___ SOURCE INFORMATION ___

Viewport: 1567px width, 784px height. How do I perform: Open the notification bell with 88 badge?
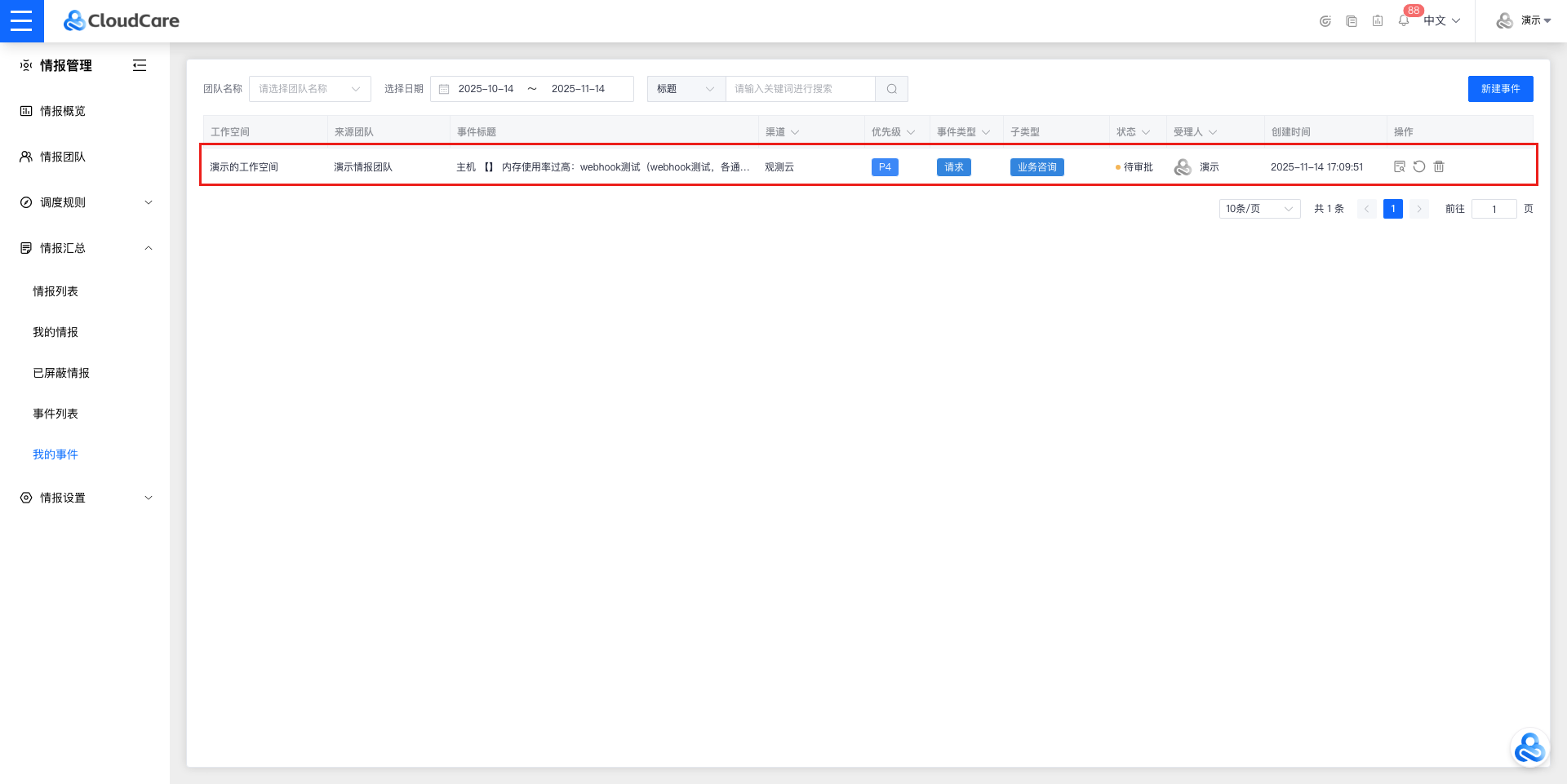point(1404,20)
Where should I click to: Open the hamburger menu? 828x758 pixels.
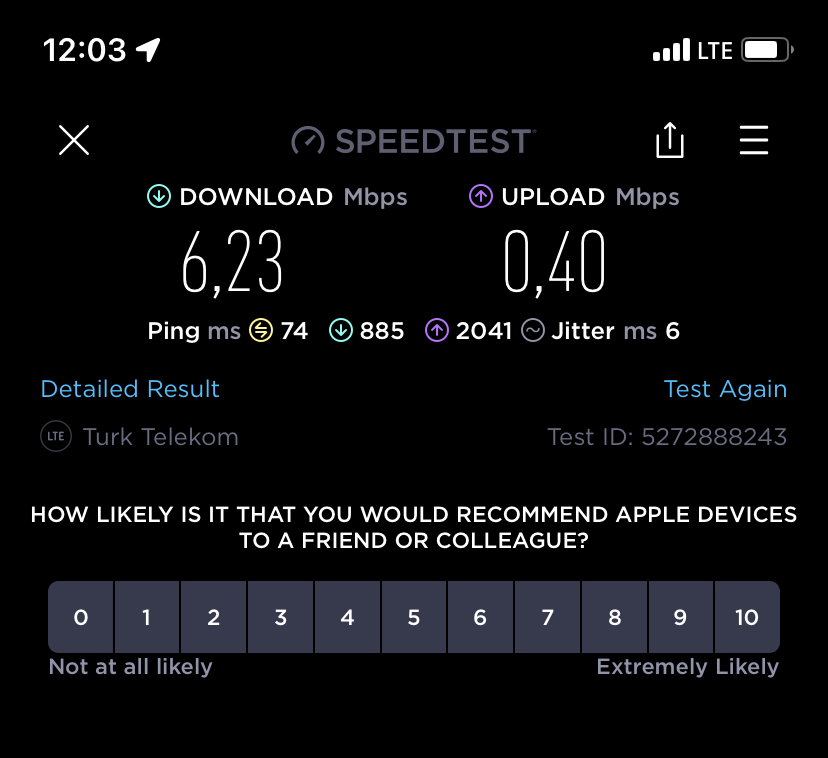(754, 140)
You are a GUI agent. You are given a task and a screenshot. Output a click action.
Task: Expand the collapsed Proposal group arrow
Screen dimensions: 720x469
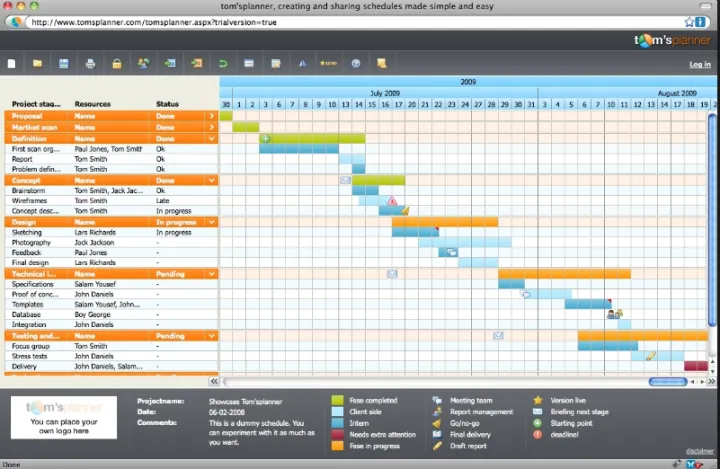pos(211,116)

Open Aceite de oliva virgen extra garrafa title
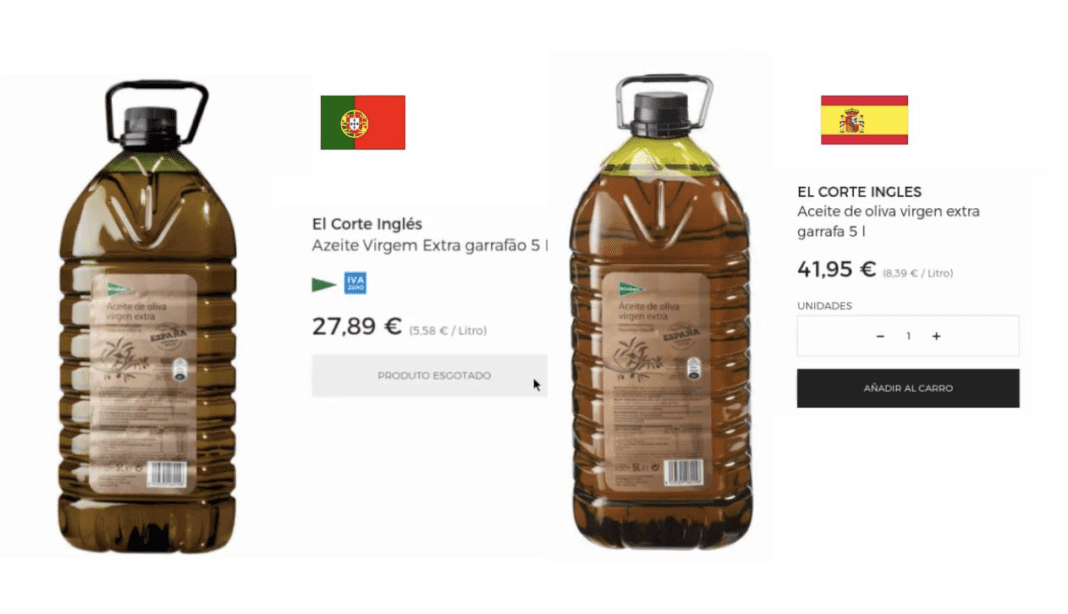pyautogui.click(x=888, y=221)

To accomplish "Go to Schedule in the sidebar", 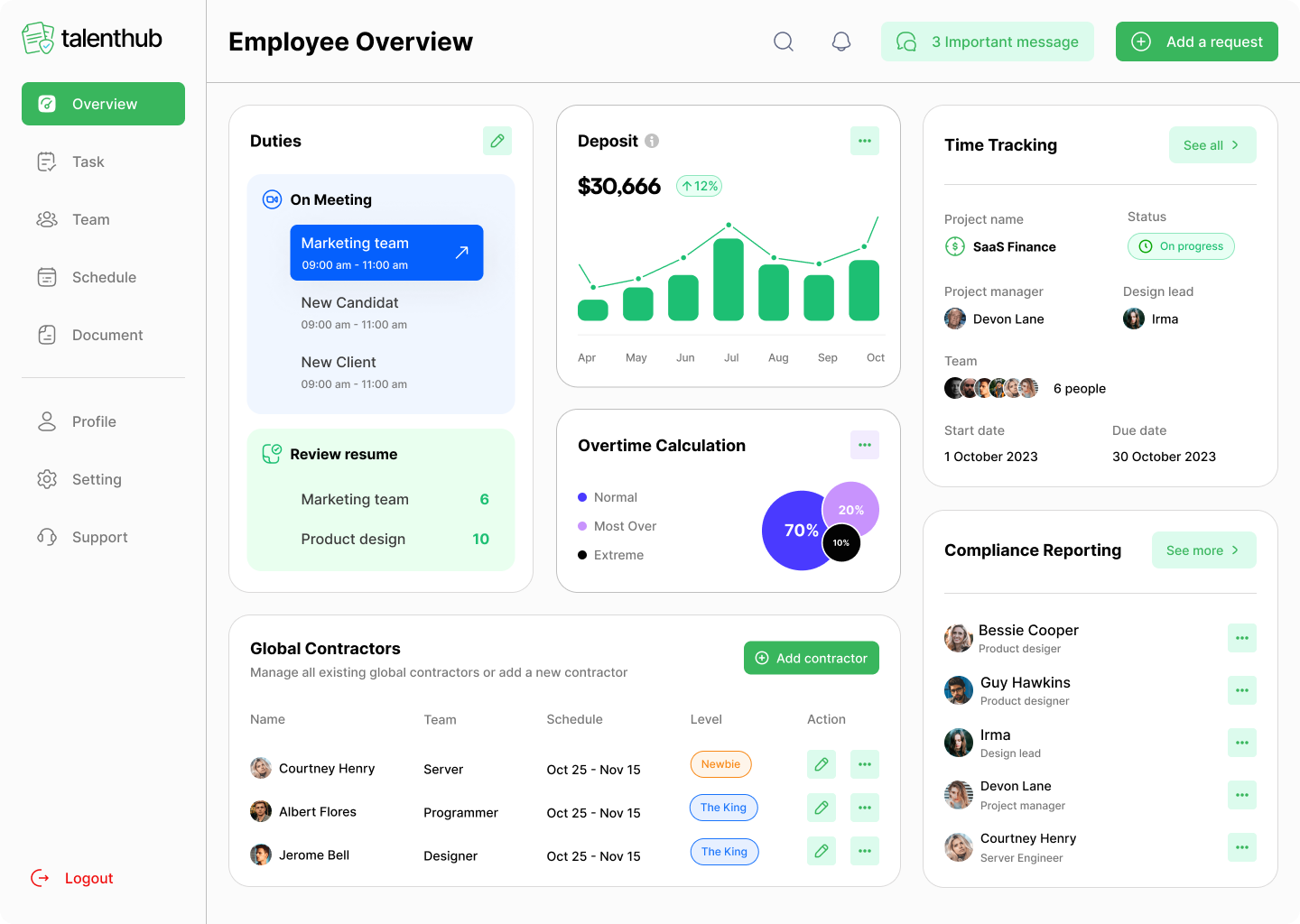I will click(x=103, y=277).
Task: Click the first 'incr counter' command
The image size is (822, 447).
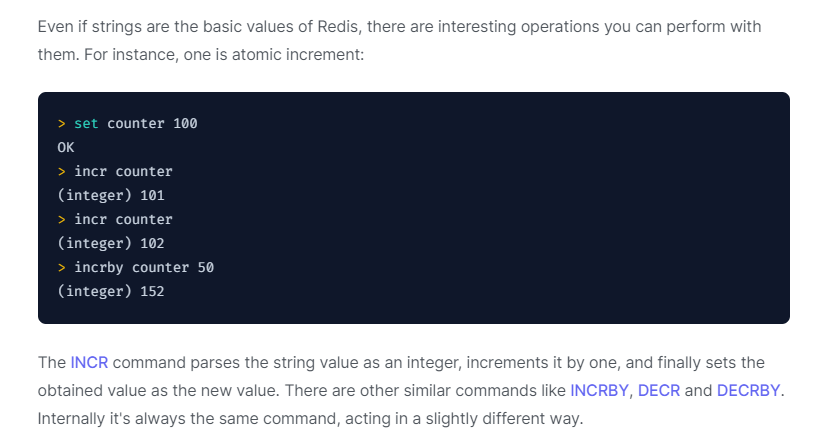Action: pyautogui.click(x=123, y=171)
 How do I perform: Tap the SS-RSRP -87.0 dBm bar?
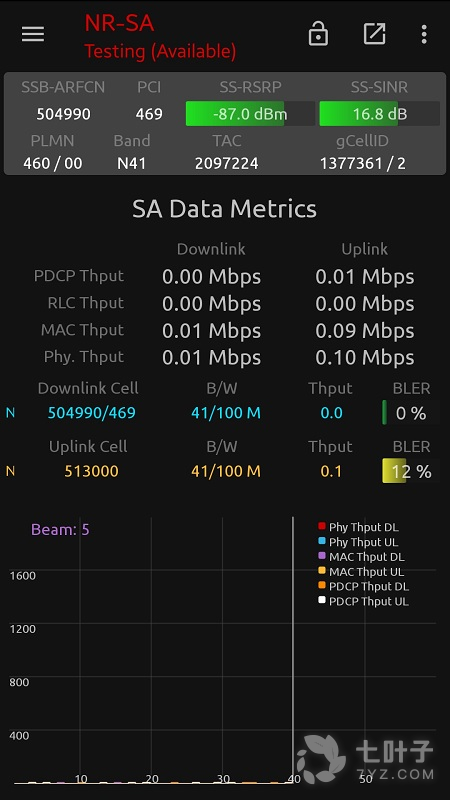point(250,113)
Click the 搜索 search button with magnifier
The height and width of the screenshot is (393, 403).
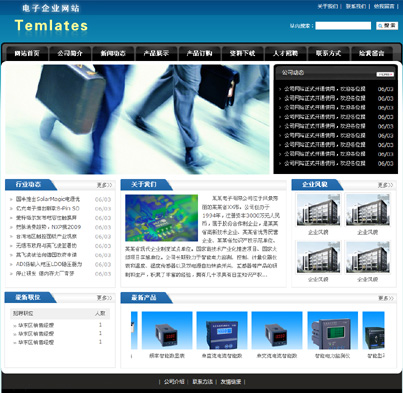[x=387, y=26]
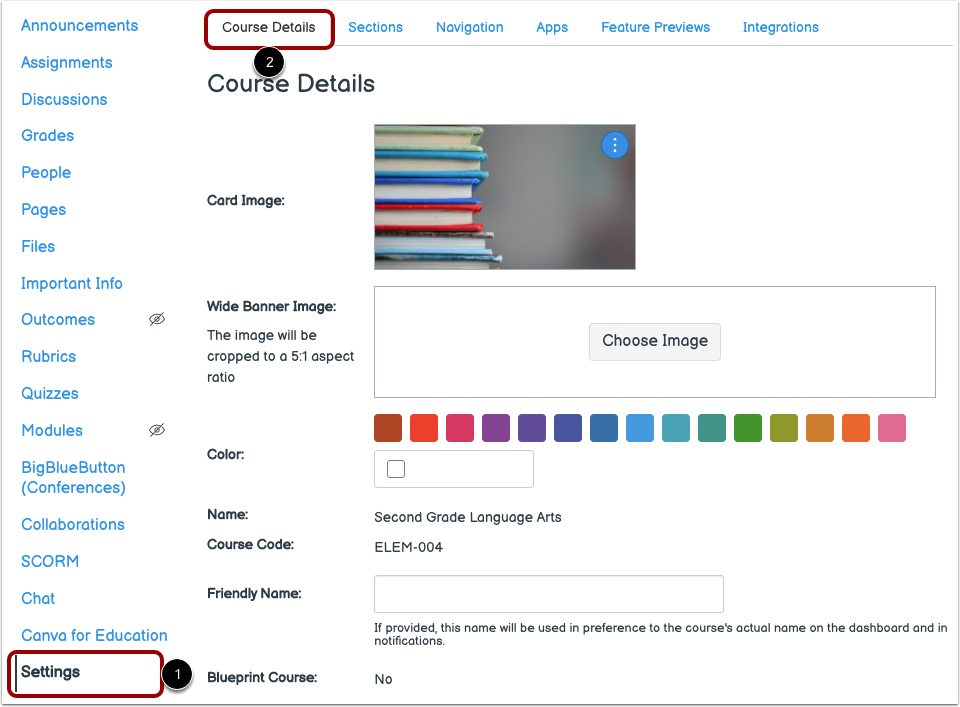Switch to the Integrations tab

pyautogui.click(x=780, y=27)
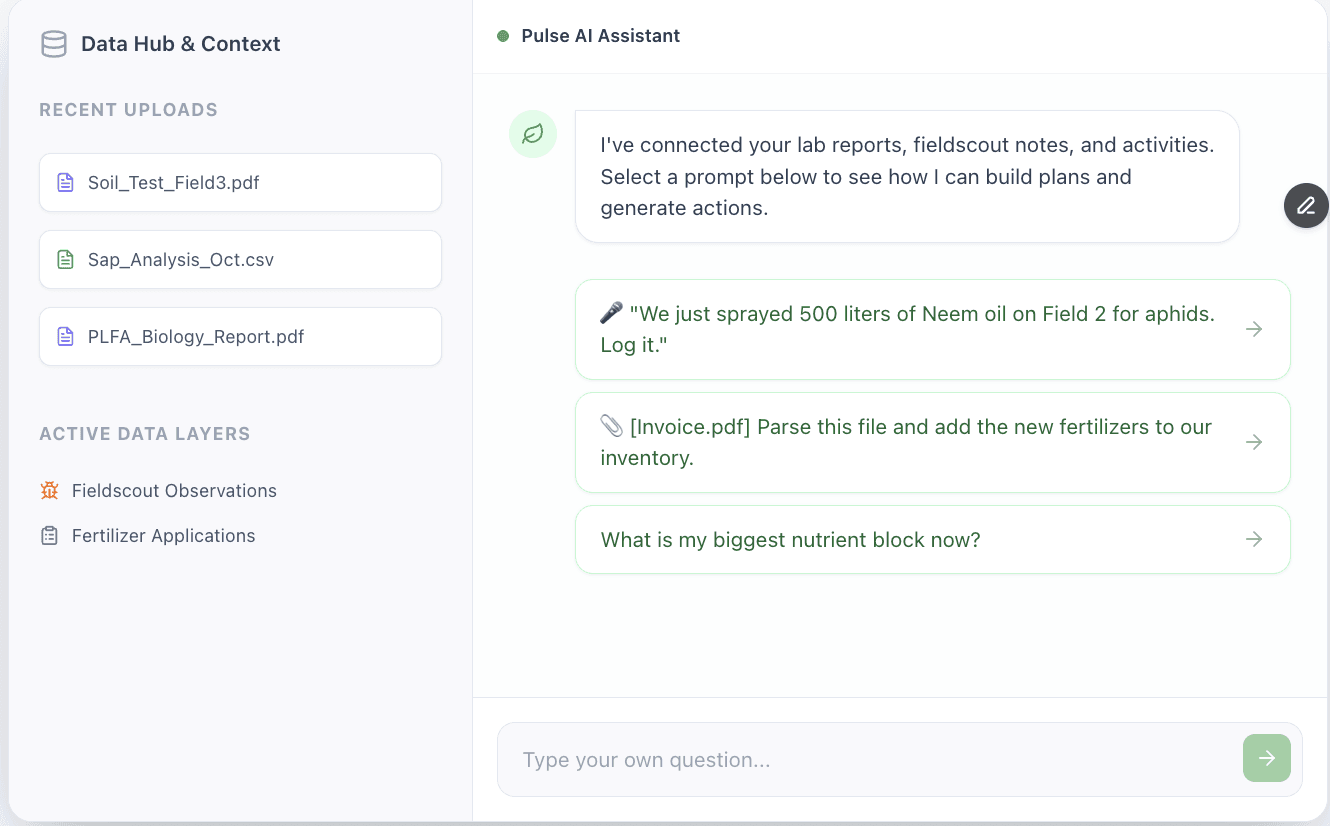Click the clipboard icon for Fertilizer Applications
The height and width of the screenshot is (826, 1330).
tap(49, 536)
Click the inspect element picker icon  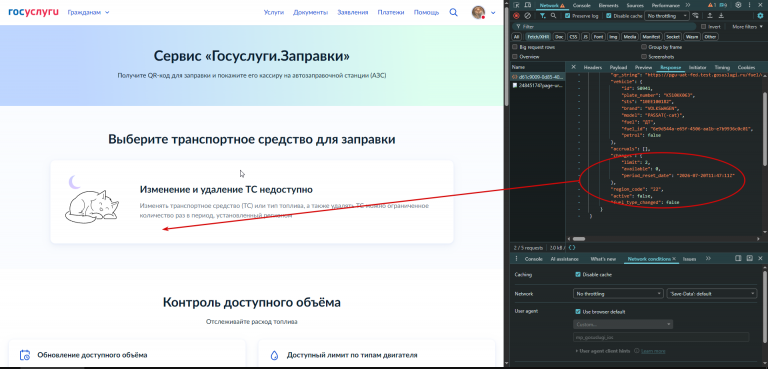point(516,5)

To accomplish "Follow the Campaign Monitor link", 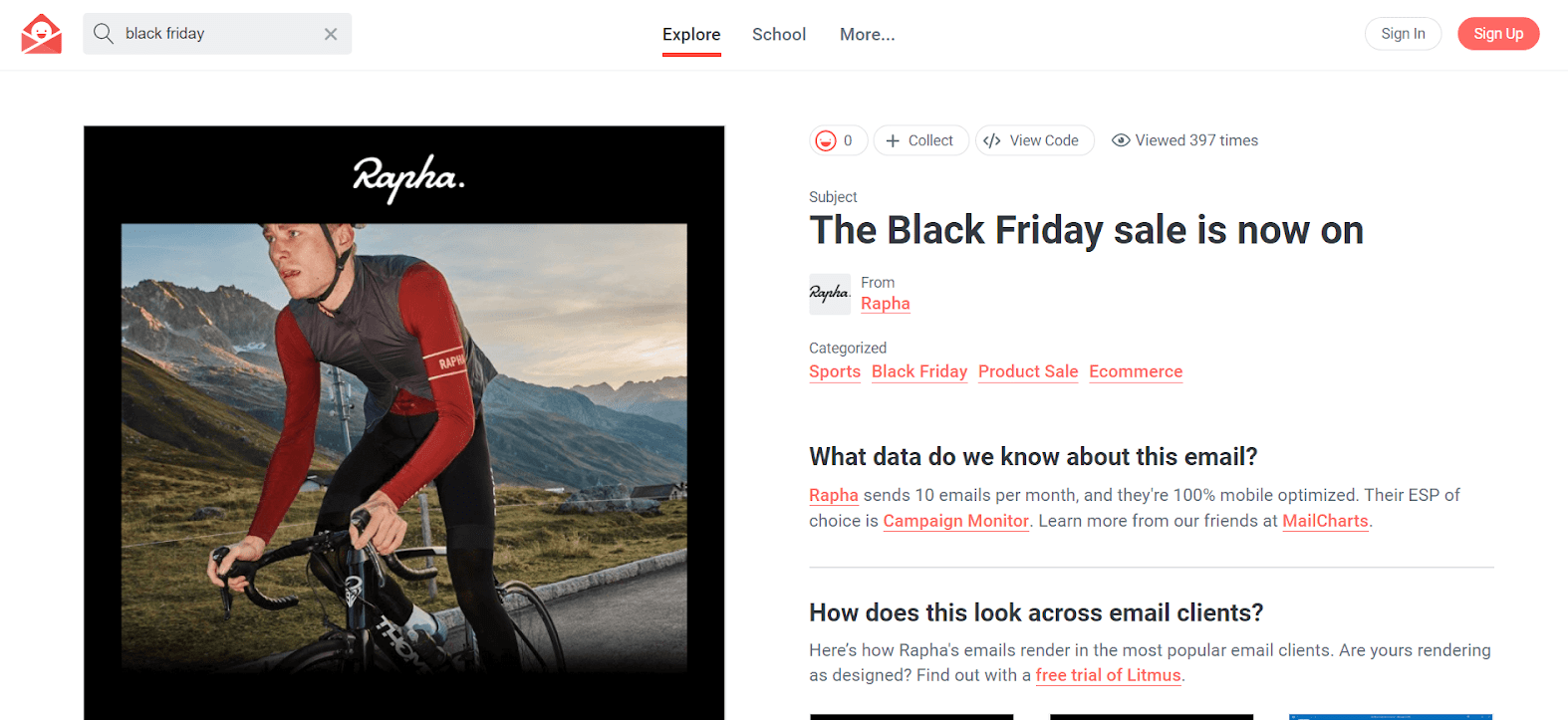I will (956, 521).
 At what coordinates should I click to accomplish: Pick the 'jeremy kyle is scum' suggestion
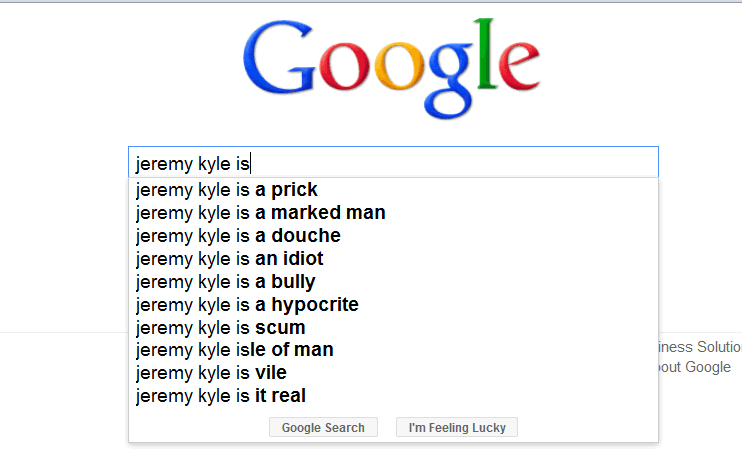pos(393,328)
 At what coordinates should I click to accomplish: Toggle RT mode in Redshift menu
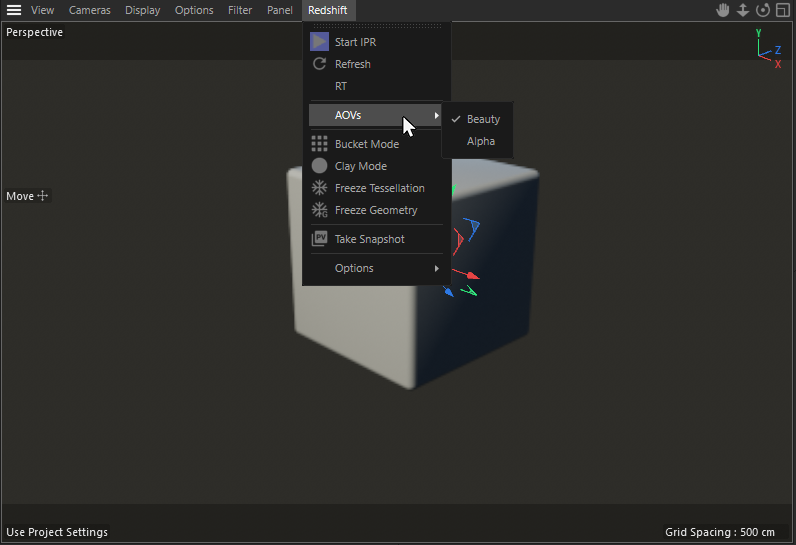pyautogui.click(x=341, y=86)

___

• ACTIVITY:
Find the line with "At what coordinates should I click to accomplish: Pick". Return it and each line after it through the end of the data, exactly, without pictures.

• PROBLEM SOLUTION:
 At what coordinates should I click to accomplish: Pick the 'jeremy kyle is scum' suggestion
pos(393,328)
 At what coordinates should I click to accomplish: Toggle RT mode in Redshift menu
pyautogui.click(x=341, y=86)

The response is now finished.